「実姫、おはよ」


初夏の清々しくも暑い太陽が照らす中。

寮の前で待っていた和馬の姿に、あたしは戸惑って表情を歪めた。


「おはよ……どうしたの?」

「いや、先週の事もあるし一緒に行った方がいいかと思って。

ラブラブっぷりをアピール作戦?」


ははっと笑う和馬に、あたしは思い出した気持ちに申し訳なくなって笑えなかった。

そんなあたしのおでこを和馬が弾く。


「やめろよなー、そういう顔。

俺、今まで通りって言ったろ? 実姫がそんなんじゃ気まずいじゃん」


無理しているかどうかも分からないほどの和馬の笑顔に、あたしはおでこを押さえながら笑みを零す。
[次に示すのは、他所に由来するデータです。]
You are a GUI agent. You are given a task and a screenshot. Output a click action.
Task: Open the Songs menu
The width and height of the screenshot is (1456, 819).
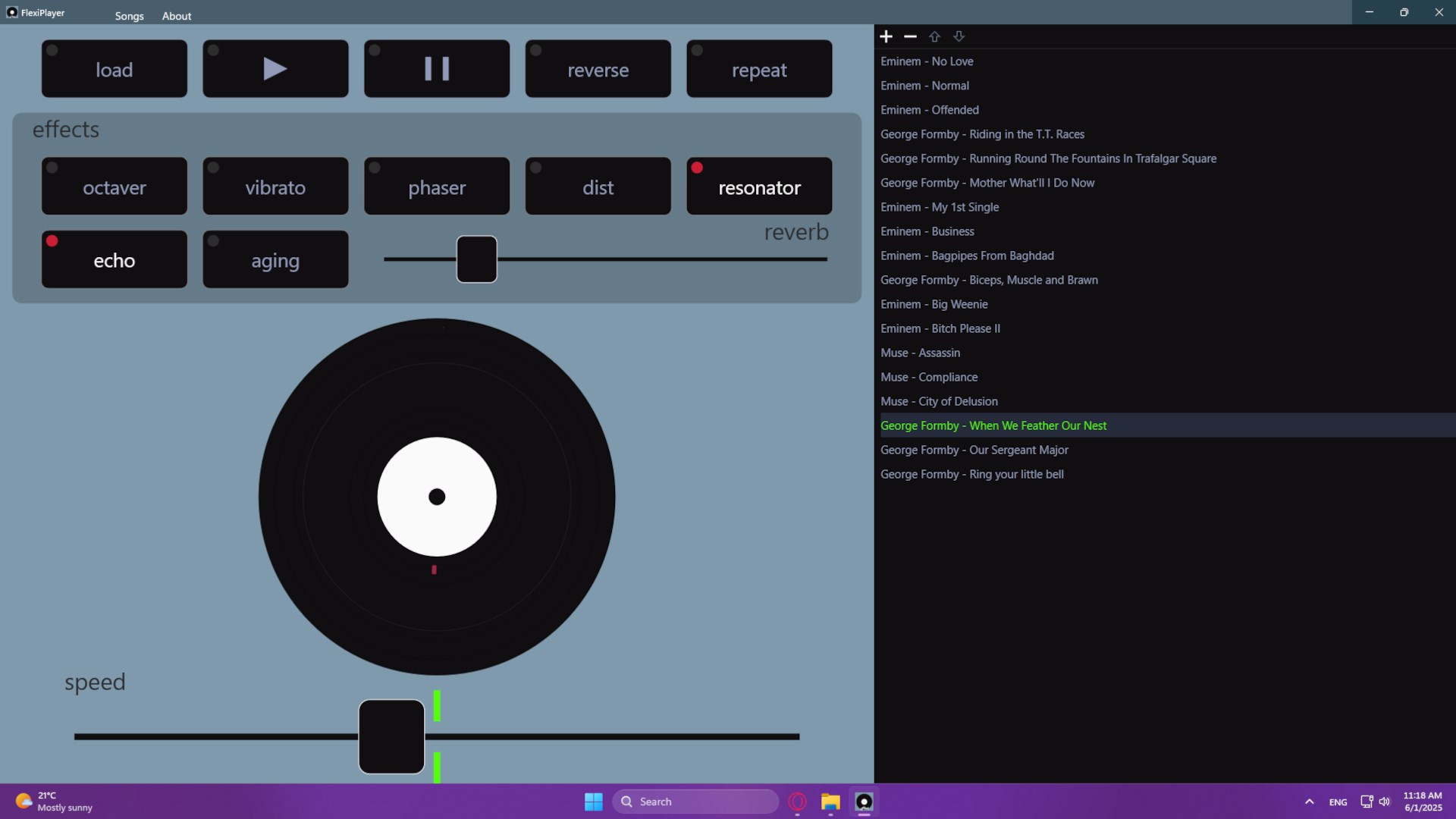click(129, 16)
「じゃあ、彼氏に……じゃなかった。わんこにエスコートしてもらおうかな」

「……いくらなんでももうちっと気を使えよ。おかしいだろ、振った男をわんこ呼ばわり……」

「気、使ったよ? 犬じゃなくて、可愛らしくわんこって言ったじゃん」

「……なんか違うけどな」


2人で並んで、グランド脇の通学路に合流する。

突き抜けるような青空を見上げながら歩いていると、隣の和馬がやけに静かな事に気付いた。

表情を覗いてみると、さっきまで笑顔を浮かべていたハズの和馬はそれを陰らせていて……不思議になって声をかけた。